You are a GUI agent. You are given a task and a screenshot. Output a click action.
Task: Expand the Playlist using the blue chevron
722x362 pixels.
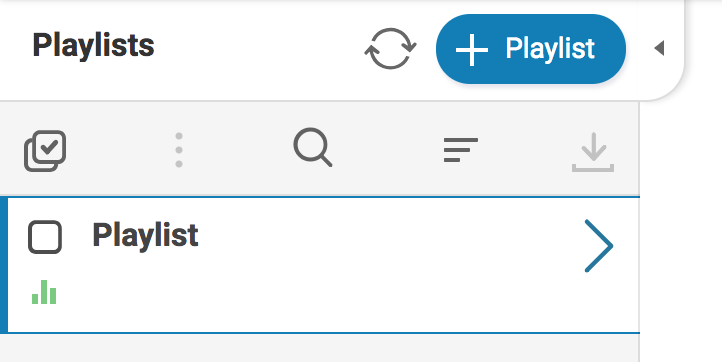click(x=598, y=246)
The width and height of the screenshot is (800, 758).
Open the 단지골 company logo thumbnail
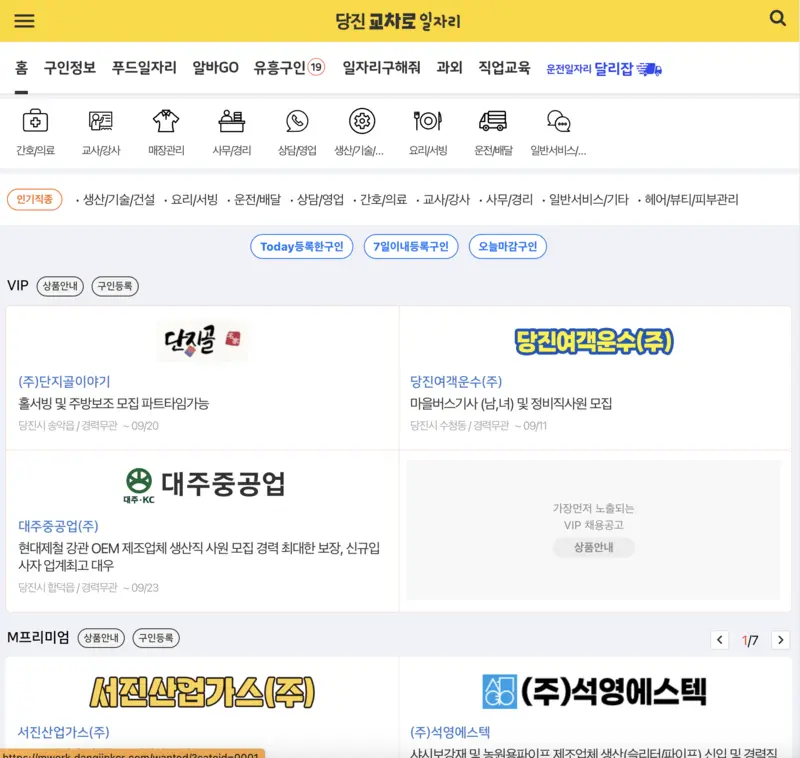(x=199, y=339)
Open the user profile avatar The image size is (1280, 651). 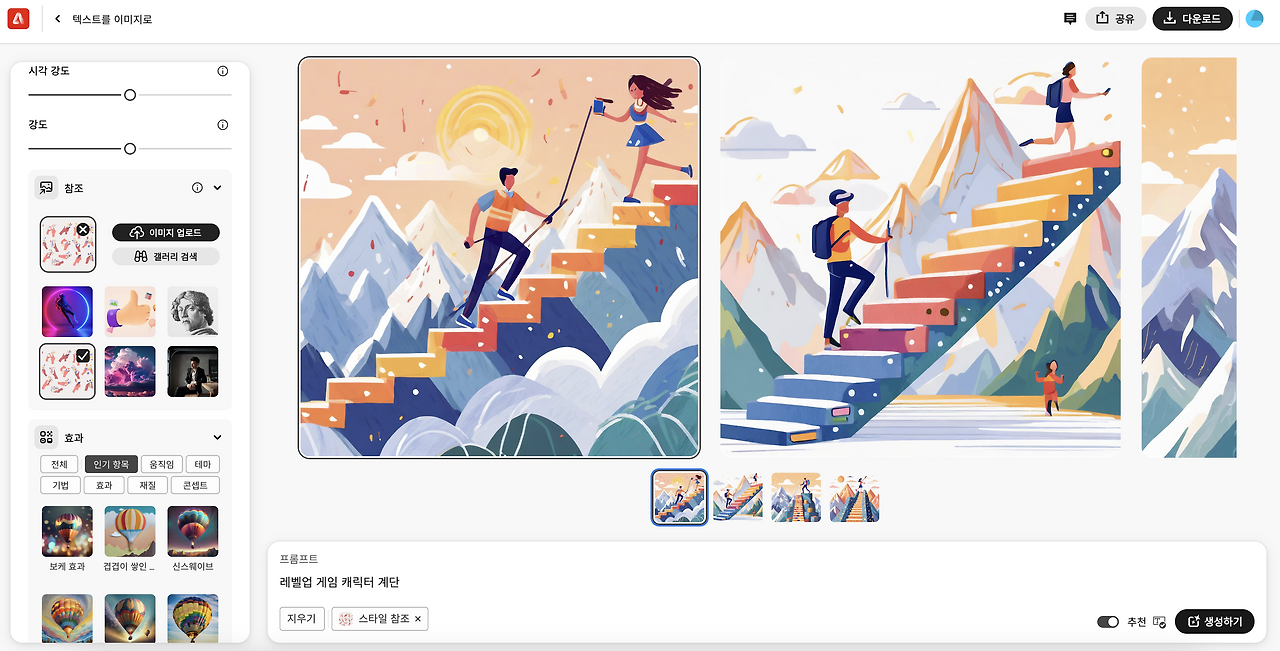point(1254,18)
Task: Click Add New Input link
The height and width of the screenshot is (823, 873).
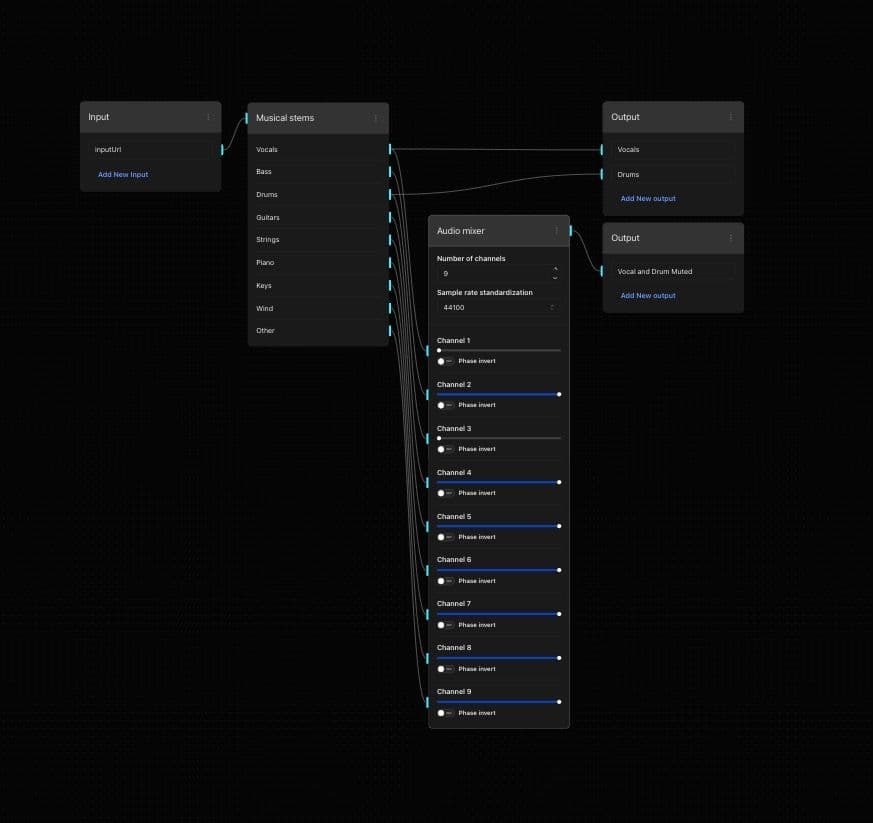Action: click(123, 175)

•••••

STATED PROBLEM:
Rewrite the data from the line containing "Task: Click Add New Input link" through the end, replacing "Input" with "Field" and leaving everything else unchanged. Leave out the pictures.

RIGHT ANSWER:
Task: Click Add New Field link
The height and width of the screenshot is (823, 873).
Action: click(123, 175)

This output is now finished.